After I shovel off my porch (something my 4th grade self wouldn’t have done), I go to my study and begin the process of re-arranging the class calendar in order to make-up what we are missing today. This process is not always easy. Let’s face it, our College Writing class is already packed, already fast paced and getting one day off from the calendar can really throw the whole semester off. A snow day, also leaves me no flexibility to spend (if needed) extra time during the “Interacting with Texts” unit or with the “Adding to the Conversation” unit. Missing this one day could even cut into my plans for the TBA unit.

As I go through the process of re-arranging dates, I find myself getting anxious. How am I going to get everything done? How am I going to cover everything I need to cover? How am I going to do everything that I planned on doing? What is with all these holidays? Why do we have to have spring break? This will put us even further behind. DAMN SNOW DAY!  When I start thinking this, I need to take a step back.

I think, as teachers, once we have planned out what we are going to be doing for the entire semester we become committed to our own plans. This isn’t a bad thing—we should be committed to what we have decided to do. But sometimes I think we become too committed. We begin to see everything we have planned as things that MUST be done, MUST be covered and if these things are not, the students will leave our classrooms not having everything they need to be successful college writers. But we need to put things in perspective. Rather than seeing the calendar as something chiseled in granite, in may be useful to see the semester as something more fluid, more flexible.  Things can be re-arranged and some things can be let go—yes, let go.

Let’s face it; not getting to an essay in the Student Anthology, not doing one peer workshop, not doing one revision activity is not really going to prevent the students from expanding, developing, and revising their essays. We need to remember that College Writing is about the process of writing. It is also about repetition. With each unit we discuss the importance of audience and purpose; we show them the importance of drafting, of reflecting, of getting feedback. If a snow day prevents us from doing one thing, during one unit we know they will get it later in the semester.
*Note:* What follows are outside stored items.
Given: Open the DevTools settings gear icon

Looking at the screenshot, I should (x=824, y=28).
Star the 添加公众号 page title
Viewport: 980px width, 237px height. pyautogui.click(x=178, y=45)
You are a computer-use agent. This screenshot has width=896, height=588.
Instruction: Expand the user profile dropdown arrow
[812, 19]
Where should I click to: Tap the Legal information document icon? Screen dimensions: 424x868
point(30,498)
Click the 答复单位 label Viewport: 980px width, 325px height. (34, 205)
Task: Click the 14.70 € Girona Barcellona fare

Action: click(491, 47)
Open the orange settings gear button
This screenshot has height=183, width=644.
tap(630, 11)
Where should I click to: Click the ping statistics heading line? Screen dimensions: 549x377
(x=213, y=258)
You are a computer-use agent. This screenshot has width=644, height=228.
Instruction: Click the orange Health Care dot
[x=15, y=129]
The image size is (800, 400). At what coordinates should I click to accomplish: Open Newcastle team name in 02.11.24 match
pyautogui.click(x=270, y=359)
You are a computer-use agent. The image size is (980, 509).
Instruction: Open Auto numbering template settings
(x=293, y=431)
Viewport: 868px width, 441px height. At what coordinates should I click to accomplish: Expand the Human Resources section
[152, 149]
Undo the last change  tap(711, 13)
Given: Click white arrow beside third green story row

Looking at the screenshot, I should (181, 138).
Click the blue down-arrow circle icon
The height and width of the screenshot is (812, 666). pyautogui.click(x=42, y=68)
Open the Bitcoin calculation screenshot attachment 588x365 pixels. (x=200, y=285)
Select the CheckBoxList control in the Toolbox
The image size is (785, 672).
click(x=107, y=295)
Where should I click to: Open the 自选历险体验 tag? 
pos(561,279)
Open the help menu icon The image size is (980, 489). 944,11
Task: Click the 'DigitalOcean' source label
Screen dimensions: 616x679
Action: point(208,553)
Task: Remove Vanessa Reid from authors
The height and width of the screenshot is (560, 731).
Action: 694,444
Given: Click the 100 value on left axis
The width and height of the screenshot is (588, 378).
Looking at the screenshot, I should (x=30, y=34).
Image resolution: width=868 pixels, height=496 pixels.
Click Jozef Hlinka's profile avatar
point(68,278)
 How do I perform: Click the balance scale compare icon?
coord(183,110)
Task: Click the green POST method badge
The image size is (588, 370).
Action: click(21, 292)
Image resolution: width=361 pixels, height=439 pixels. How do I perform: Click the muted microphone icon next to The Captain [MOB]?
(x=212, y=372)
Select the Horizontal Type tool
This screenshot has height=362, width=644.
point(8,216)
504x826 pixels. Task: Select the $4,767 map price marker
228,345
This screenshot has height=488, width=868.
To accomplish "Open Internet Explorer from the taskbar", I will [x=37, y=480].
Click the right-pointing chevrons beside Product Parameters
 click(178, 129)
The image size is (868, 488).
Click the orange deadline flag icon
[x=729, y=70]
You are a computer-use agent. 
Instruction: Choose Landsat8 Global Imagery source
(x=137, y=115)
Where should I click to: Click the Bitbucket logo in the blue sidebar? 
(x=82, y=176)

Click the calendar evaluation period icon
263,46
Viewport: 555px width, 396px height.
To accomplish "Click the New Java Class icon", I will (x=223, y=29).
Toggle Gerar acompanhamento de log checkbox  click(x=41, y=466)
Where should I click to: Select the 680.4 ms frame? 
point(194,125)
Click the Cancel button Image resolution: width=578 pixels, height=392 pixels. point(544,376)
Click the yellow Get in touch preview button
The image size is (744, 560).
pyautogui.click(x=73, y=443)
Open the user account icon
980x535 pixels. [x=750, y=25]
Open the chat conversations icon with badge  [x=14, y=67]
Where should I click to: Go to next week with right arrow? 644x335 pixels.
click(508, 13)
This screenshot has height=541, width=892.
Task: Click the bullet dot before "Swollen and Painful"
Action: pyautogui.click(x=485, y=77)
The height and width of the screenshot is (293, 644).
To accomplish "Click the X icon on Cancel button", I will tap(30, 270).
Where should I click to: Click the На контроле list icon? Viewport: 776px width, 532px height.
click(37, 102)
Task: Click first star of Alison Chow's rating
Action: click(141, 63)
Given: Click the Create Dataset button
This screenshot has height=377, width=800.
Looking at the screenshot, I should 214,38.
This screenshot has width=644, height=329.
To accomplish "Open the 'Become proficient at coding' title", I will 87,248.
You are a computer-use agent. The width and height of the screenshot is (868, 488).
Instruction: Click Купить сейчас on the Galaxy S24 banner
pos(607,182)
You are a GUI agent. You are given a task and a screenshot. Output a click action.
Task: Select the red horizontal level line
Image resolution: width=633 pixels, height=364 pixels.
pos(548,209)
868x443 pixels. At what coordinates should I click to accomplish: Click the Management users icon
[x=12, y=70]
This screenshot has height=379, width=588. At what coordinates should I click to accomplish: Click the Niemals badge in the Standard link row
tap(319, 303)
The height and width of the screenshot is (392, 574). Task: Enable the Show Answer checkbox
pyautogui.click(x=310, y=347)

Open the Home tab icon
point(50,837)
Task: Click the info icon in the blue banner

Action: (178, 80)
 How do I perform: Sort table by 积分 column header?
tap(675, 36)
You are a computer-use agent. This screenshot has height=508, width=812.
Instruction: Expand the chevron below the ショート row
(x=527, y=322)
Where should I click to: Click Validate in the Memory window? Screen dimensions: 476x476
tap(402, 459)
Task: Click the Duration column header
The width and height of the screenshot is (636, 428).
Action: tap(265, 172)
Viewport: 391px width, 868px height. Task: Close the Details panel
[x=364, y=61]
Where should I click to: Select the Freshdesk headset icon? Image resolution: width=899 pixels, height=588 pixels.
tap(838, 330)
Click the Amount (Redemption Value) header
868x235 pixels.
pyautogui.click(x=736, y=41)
So rather than looking at my schedule in terms of how to cram everything in, I try to look at it in terms of what needs to be done and what can be let go. It could be that the peer review workshop my students are missing because of this snow day is crucial in helping them revise their initial drafts. But the great audience exercise I had planned for the next class meeting isn’t as crucial and can be cut out. It becomes a matter of prioritizing what is needed to move the students through the writing process. And it also becomes a matter of accepting that   the weather is out of our control.